8-Oxoguanine Disrupts G-Quadruplex DNA Stability and Modulates FANCJ AKKQ Peptide Binding.

Guanine-rich nucleic acid sequences can adopt G-quadruplex (G4) structures, which pose barriers to DNA replication and repair. The FANCJ helicase contributes to genome stability by resolving these structures, a function linked to its G4-binding site that features an AKKQ amino acid motif. This site is thought to recognize oxidatively damaged G4, specifically those containing 8-oxoguanine (8oxoG) modifications. We hypothesize that FANCJ AKKQ recognition of 8oxoG-modified G4s (8oxoG4s) depends on the sequence context, the position of the lesion within the G4, and overall structural stability.

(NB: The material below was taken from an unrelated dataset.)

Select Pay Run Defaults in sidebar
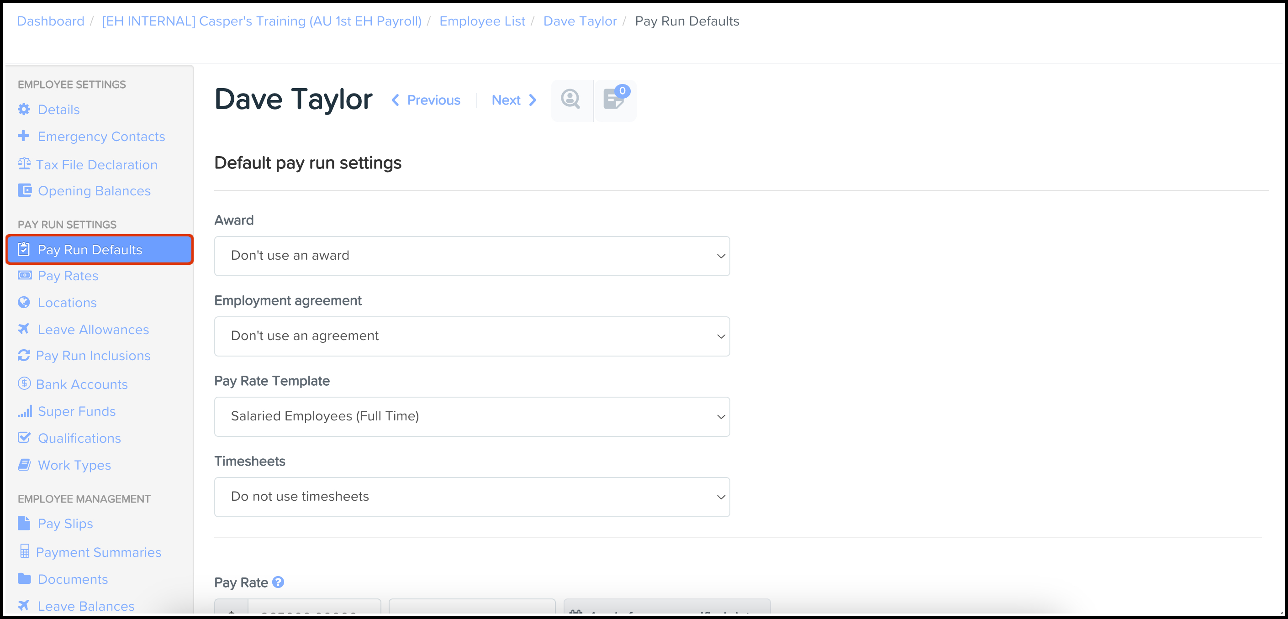The image size is (1288, 619). (x=90, y=250)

Using fluorescence spectroscopy, we measured the binding affinities of a FANCJ AKKQ peptide for G4s formed by (GGGT), (GGGTT), and (TTAGGG) sequences. G4 conformation and thermal stability were assessed by circular dichroism spectroscopy. Each sequence was modified to include a single 8oxoG at the first (8oxo1), third (8oxo3), or fifth (8oxo5) guanine position. In potassium chloride (KCl), the most destabilized structures were (GGGT) 8oxo1, (GGGTT) 8oxo1, and (TTAGGG) 8oxo5. In sodium chloride (NaCl), the most destabilized were (GGGT) 8oxo1, (GGGTT) 8oxo5, and (TTAGGG) 8oxo5. FANCJ AKKQ binding affinities varied according to damage position and sequence context, with notable differences for (GGGT) in KCl and (TTAGGG) in NaCl. These findings support a model in which FANCJ binding to G4 and 8oxoG4 structures is modulated by both the oxidative damage position and the G4 local sequence environment.